Thursday 19 April 2012

English and Welsh probate calendars and soldiers wills to go online

With thanks to Beryl Evans of the Federation of Family History Societies (www.ffhs.org.uk) for the following, but also to Geoff Swinfield @GeoffatGSGS who contacted me via Twitter with similar information, and who has similarly blogged about it at http://researchlondon.info/probate/probate-calendars-to-be-online-soon:

The following report has been received from Lady Teviot, FFHS representative at the Probate Stake Holders Meeting held in London on 17th April 2012

Chaired by John Briden from HMCTS and representatives from Iron Mountain Document Management.

Much of the discussion centred on the time taken for the for the production of copies and whether the one hour service at First Avenue House which has been discontinued and replaced by a forty eight service should be reinstated. John Briden said that the service had to cater for different users most of whom were happy with the present arrangement. Another point which took up time was the sealing of wills and resealing and this was from the legal viewpoint and not from family historians

SOLDIERS WILLS

The discovery of 300,000 Soldiers Wills in boxes which have never been entered in the Calendars will become available online by the end of the year is of great interest. They cover the Crimean War, the 1st WW and the 2nd WW, no mention was made of the Boer War. They apply to non commissioned officers.

The order of which it is thought wills and administrations will come online is:
  • Soldiers Wills
  • Probate 2006 to current
  • 1996 to 2005
  • 1940 to 1995
  • 1858 to 1900
  • 1901 to 1939

There was some discussion as to whether the last two were in the correct order of availability.
The using of the calendars will be the same as looking at a book and turning the pages.
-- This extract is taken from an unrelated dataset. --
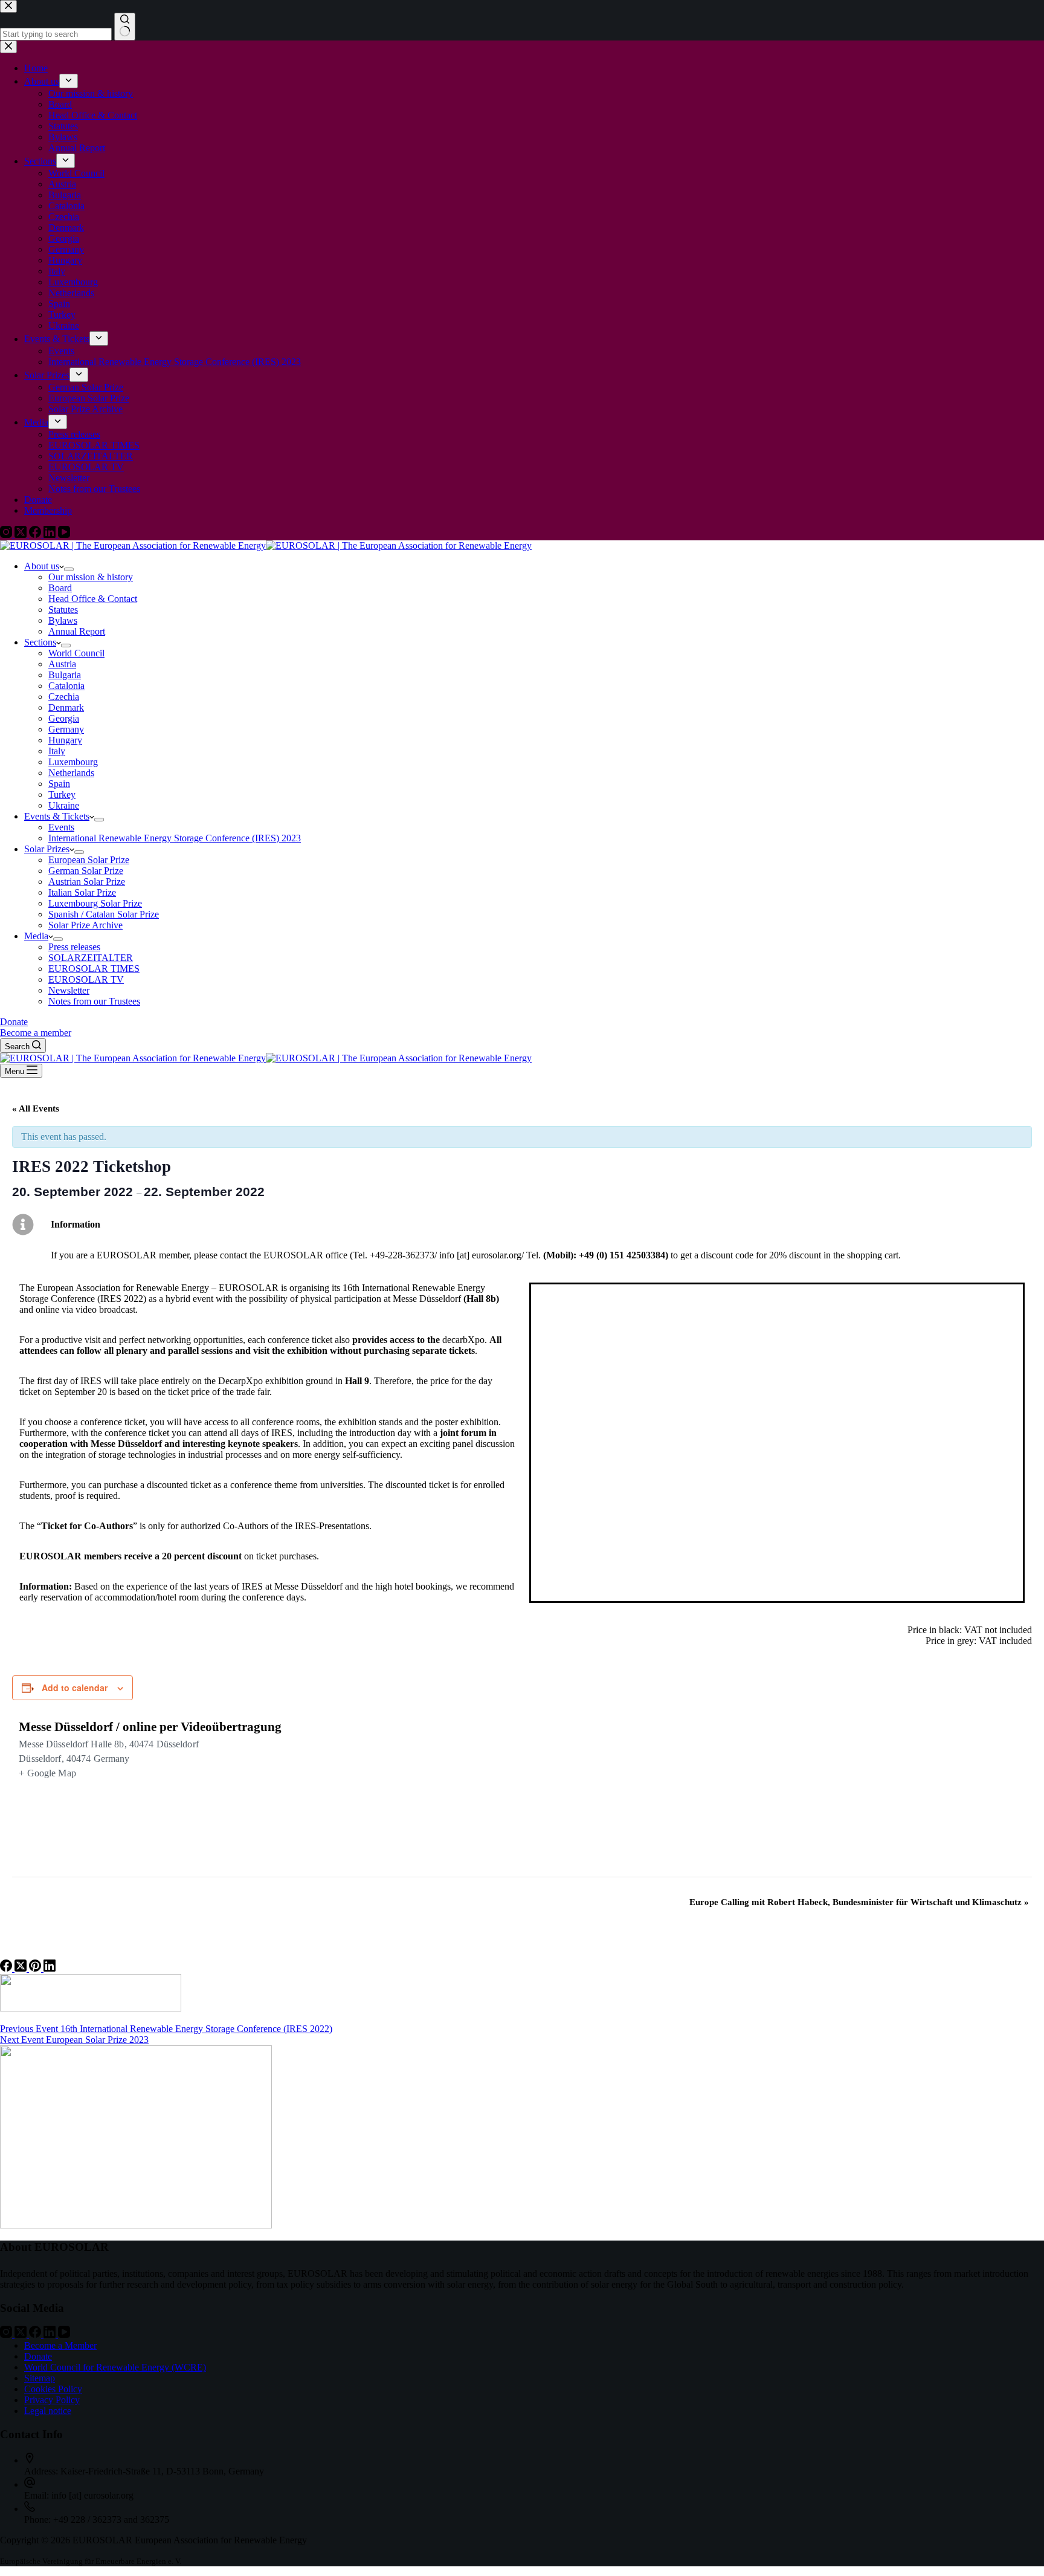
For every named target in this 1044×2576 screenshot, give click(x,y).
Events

NB: Many of the English calendars are already available via Ancestry (up to 1941), though there are gaps in the coverage, so this will be welcome news, as will the release of the hitherto unknown of soldiers' wills for 300,000 soldiers killed in action between the Crimean War and WW2. Geoff's blog has further details on how these will be presented online.

For access to the equivalent southern Irish calendars, please the dedicated link at the top of this blog (right hand side of page).

Chris

British GENES on Facebook at www.facebook.com/BritishGENES and Twitter @chrismpaton

1 comment:

  1. Some soldiers' wills (officers and other ranks) are actually in the Probate Calendars already. And very informative the entries are.
    Geoff says soldiers, you say non-commissioned officers (ie corporals, sergeants etc). There is a big difference.
    I suspect that the new material will largely relate to wills filled in by soldiers in their paybooks.